Fearnley acknowledges financial and emotional support from her husband, Dr Alex McLelland, an immunologist at the University of Otago, and, since Harry (now 7) started school, her writing day has been considerably longer.

However, despite having seven novels and numerous shorter writings published, her second novel, Room, shortlisted for the Montana New Zealand Book Awards in 2001 and Edwin and Matilda in 2007, as well as several fellowships, including the 2004 Artists to Antarctica fellowship, the 2006 Island of Residencies fellowship in Tasmania, and the 2007 Robert Burns fellowship at the University of Otago, she still doesn't make enough money to live on, she says.

She is proud to be part of the Burns fellowship tradition and feels that among New Zealand writers there's a sense of support rather than competition.
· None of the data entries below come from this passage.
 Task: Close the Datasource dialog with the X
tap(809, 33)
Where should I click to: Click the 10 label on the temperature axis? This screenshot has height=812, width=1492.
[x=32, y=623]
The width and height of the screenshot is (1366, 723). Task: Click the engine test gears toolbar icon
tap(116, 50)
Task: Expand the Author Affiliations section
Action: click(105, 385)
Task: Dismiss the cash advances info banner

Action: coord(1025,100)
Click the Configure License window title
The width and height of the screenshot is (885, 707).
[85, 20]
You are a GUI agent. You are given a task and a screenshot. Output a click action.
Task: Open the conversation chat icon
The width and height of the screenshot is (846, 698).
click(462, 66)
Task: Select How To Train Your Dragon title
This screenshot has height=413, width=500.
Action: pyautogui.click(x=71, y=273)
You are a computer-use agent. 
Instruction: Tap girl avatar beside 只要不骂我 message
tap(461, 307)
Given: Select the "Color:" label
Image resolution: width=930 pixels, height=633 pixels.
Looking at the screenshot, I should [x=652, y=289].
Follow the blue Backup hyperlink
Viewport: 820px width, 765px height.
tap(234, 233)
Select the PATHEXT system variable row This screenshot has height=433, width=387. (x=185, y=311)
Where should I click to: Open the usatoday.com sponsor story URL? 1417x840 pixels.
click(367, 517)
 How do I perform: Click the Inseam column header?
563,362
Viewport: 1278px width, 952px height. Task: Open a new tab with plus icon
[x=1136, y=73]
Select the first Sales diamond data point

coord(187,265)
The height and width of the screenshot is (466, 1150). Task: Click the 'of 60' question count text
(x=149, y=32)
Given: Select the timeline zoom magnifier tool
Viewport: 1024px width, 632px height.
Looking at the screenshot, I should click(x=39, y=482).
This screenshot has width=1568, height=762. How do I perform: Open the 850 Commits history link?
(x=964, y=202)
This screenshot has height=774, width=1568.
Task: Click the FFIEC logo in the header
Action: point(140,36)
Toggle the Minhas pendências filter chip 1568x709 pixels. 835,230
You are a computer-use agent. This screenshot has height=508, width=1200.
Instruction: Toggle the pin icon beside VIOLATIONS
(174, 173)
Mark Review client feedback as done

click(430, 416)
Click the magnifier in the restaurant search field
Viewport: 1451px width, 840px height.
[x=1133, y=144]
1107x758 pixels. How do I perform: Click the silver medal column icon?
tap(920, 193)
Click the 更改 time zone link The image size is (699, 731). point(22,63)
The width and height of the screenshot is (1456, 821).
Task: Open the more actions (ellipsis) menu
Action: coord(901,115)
"The Burns fellowship was a fantastic experience. It was that sense of being acknowledged for what I do in a way.

"It does help emotionally if you feel your writing is worth something.

"It isn't just a hobby.

"I don't need to know that people are taking me seriously but it's every now and again to get something like that where you feel as if your work counts for something."

She is now working on her eighth novel, set at Mt Cook during the 1950s.

It is about building alpine huts at the top of one of the glaciers but many other things were going on in the region at the time: building the Waitaki dams, the first ski plane landed on the glacier, the first all-women ascent of Mt Cook, the 100th ascent, and Edmund Hillary training husky dogs for his trip to the Antarctic.

Mother's Day by Laurence Fearnley is published by Penguin (pbk, $28).